The raw materials for bioprinting typically include:

Cells: Living cells are a crucial component in bioprinting. These cells can be sourced from various tissues and organs and are often used to create functional tissues and structures.

Biomaterials: Biomaterials serve as the scaffolds or matrices that provide structural support for the printed cells.
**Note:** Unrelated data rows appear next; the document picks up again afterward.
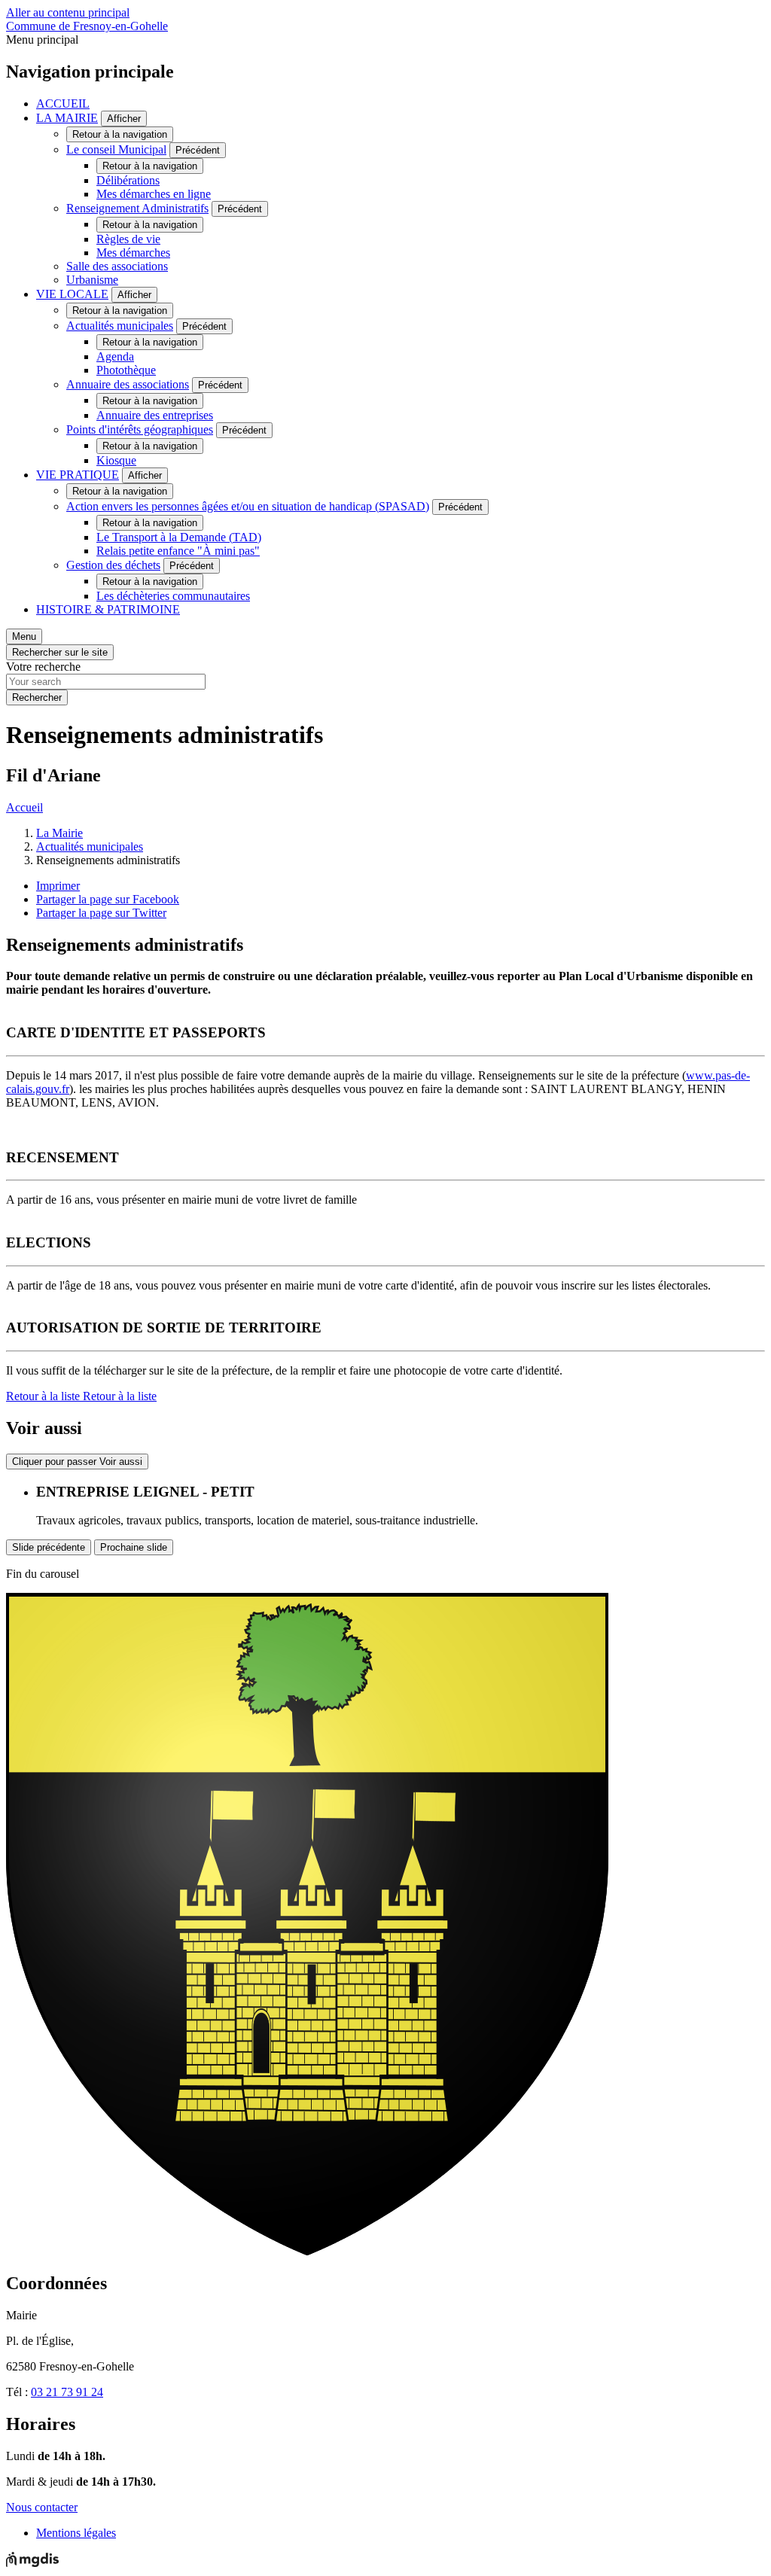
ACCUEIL (63, 103)
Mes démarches (133, 252)
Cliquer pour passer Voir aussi (77, 1461)
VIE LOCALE (72, 294)
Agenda (115, 356)
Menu (24, 636)
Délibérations (128, 180)
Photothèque (126, 370)
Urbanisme (92, 279)
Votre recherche (43, 666)
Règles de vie (128, 239)
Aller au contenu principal (68, 12)
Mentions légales (76, 2532)
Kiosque (116, 460)
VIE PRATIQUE (77, 474)
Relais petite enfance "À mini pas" (178, 550)
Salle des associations (117, 266)
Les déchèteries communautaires (173, 595)
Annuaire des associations (127, 384)
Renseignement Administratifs (137, 208)
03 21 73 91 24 (67, 2392)
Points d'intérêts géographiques (139, 429)
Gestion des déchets (113, 565)
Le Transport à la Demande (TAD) (178, 537)
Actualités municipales (119, 325)
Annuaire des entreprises (154, 415)
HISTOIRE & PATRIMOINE (108, 609)
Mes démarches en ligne (153, 193)
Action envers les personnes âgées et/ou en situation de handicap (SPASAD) (247, 506)
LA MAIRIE (67, 117)
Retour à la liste (81, 1396)
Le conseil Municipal (116, 149)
These biomaterials can be natural or synthetic and should be biocompatible and suitable for cell growth and attachment.

Bioactive factors: Bioactive factors such as growth factors, cytokines, and signaling molecules are used to guide cell behavior, promote tissue regeneration, and enhance the functionality of the printed constructs.

14. Choice of a suitable bioprinting technique is highly dependent on the following.

• Desired application
• Biomaterial formulation
• Cell types
• All of the above

Answer :- All of the above.

15. What is the advantage of using inkjet bioprinting in tissue engineering?

It allows for the printing of electronics within the tissue structures
It provides a faster printing speed compared to other bioprinting techniques
It does not require any living cells, making it easier to handle
It offers high precision and the ability to create complex tissue architectures

Answer :- It offers high precision and the ability to create complex tissue architectures.